Em uma reunião recente feita no United Nations World Urban Forum, os “congregados” chegaram a uma conclusão: O automóvel colocou a humanidade na estrada para a destruição.
O maior inimigo do automóvel na citada reunião foi Enrique Penalosa, que está na figura acima. Ele defendeu a idéia de que as ruas deveriam ser devolvidas para o cidadão que quer andar a pé, de bicicleta, ou para andar de ônibus.
Melhorando as ruas e estradas ou mesmo criando novas ruas para os carros significa deixar a coisa desigual entre quem tem um carro e quem não tem.
Penalosa não apenas fala, mas bota em ação. Ele, quando foi prefeito da cidade de Bogotá na Colômbia, passou a verba de US$ 5 milhões que iria ser usada em uma expansão de uma estrada para projetos sociais como bibliotecas, escolhas e ajuda aos pobres.
“O interesse público tem de prevalacer sobre o privado,” disse Penalosa. “As cidades precisam ter mais espaço para os pedestres; isso não é um luxo, e sim a mínima democracia que oferecemos aos cidadãos.

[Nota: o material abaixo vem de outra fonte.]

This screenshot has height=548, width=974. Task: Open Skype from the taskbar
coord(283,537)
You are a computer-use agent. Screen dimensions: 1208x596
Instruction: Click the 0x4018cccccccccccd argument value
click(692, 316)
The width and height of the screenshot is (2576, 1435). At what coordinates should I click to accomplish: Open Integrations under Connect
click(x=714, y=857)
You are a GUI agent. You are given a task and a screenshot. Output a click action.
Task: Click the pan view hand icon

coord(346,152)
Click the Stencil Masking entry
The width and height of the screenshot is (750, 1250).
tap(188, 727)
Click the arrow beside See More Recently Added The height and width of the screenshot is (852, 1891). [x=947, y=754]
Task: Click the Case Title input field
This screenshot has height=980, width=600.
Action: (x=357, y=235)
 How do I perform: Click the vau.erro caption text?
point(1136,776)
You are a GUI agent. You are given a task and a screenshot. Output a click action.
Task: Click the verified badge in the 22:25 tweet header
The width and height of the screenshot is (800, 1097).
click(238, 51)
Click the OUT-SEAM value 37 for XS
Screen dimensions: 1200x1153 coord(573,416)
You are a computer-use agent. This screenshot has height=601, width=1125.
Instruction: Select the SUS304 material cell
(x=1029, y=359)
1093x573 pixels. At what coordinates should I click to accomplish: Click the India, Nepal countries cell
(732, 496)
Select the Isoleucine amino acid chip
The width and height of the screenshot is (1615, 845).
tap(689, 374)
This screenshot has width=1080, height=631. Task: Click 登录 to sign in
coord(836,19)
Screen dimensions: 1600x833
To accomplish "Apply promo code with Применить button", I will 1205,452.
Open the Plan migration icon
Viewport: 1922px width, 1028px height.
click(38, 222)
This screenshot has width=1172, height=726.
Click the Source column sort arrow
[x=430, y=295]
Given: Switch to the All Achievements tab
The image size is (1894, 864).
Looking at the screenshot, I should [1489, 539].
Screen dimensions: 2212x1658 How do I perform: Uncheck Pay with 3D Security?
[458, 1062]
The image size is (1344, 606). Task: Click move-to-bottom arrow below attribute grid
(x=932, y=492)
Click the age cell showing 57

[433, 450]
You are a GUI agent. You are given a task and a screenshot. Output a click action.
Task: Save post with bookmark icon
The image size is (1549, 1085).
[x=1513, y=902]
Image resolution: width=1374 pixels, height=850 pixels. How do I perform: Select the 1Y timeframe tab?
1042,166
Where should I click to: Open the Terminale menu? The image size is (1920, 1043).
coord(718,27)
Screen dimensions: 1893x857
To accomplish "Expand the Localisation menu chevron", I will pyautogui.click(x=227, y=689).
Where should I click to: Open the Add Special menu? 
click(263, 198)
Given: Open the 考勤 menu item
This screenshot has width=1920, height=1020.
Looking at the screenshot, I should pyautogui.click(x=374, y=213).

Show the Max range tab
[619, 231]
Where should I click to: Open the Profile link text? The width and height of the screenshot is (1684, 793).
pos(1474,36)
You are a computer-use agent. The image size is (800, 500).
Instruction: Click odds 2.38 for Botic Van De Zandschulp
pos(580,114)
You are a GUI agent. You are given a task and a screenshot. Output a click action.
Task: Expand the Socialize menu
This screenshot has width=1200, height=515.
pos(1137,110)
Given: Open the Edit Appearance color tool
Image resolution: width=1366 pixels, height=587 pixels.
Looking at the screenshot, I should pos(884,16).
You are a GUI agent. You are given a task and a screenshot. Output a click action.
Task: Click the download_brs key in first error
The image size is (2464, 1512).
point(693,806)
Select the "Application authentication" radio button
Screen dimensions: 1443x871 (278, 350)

Construir estradas maiores somente nos leva a mais e mais engarrafamento. Estamos tirando o dinheiro de ajuda ao pobre para servir aqueles poucos que tem carro.”
O ambientalista David Suzuki também falou no fórum. Contudo, Penalosa foi o mais elogiado.
Não temos números para nos basear, mas chamar os que tem carros de minoria está um pouco equivocado. Sabemos que ele fala como um colombiano, mas mesmo na Colômbia, não deve ser uma minoria que tem carros.